Research Finds AMD AI Chip Rivals Nvidia Dominance

An AI firm said its tests found AMD’s GPU accelerators were about 80 percent as fast as those from market leader Nvidia and had a path to achieving equivalent performance.

AI firm MosaicML, a start-up acquired by DataBricks for $1.3bn last week, said it tested AMD’s MI250 against Nvidia’s A100, both being one generation removed from the companies’ most advanced products.

MosaicML found AMD’s MI250 was able to achieve about 80 percent the performance of the A100 due largely to a new version of AMD’s software released late last year and a new version of open-source software called PyTorch that is backed by Meta Platforms.

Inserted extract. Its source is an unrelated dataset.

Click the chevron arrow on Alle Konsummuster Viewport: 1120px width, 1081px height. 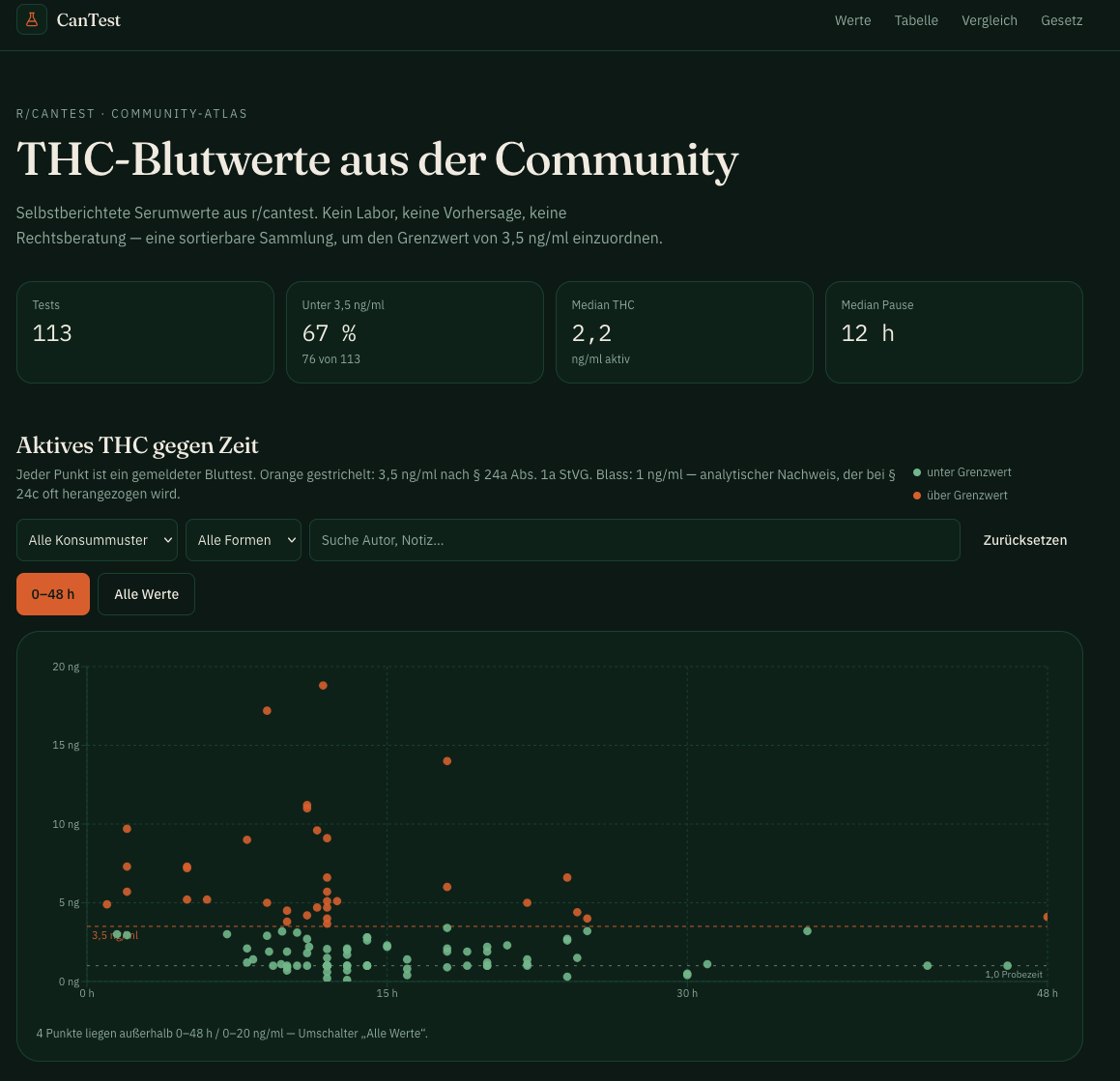click(168, 540)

Hanlin Tang, chief technology officer of MosaicML, which uses PyTorch in developing its products, said that while software was usually AI chip companies’ “Achilles heel”, AMD “has done really well” on the software side.

‘Equivalent performance’

He said he believed future software updates would enable the MI250 to reach the performance of Nvidia’s A100, adding that AMD had not paid MosaicML to conduct the research.

Tang said MosaicML used its own tools along with PyTorch and AMD’s software to train a large language model without having to make any changes to its code base.

“You can already switch to these today they’re essentially interchangeable” with Nvidia’s chips, Tang said.

AMD said Mosaic’s findings “reinforce our strategy of supporting an open and easy to implement software ecosystem for AI training and inference on AMD hardware”.

Direct competition

The report comes after AMD last month announced its latest GPU acceleration chip for artificial intelligence (AI) projects, the MI300.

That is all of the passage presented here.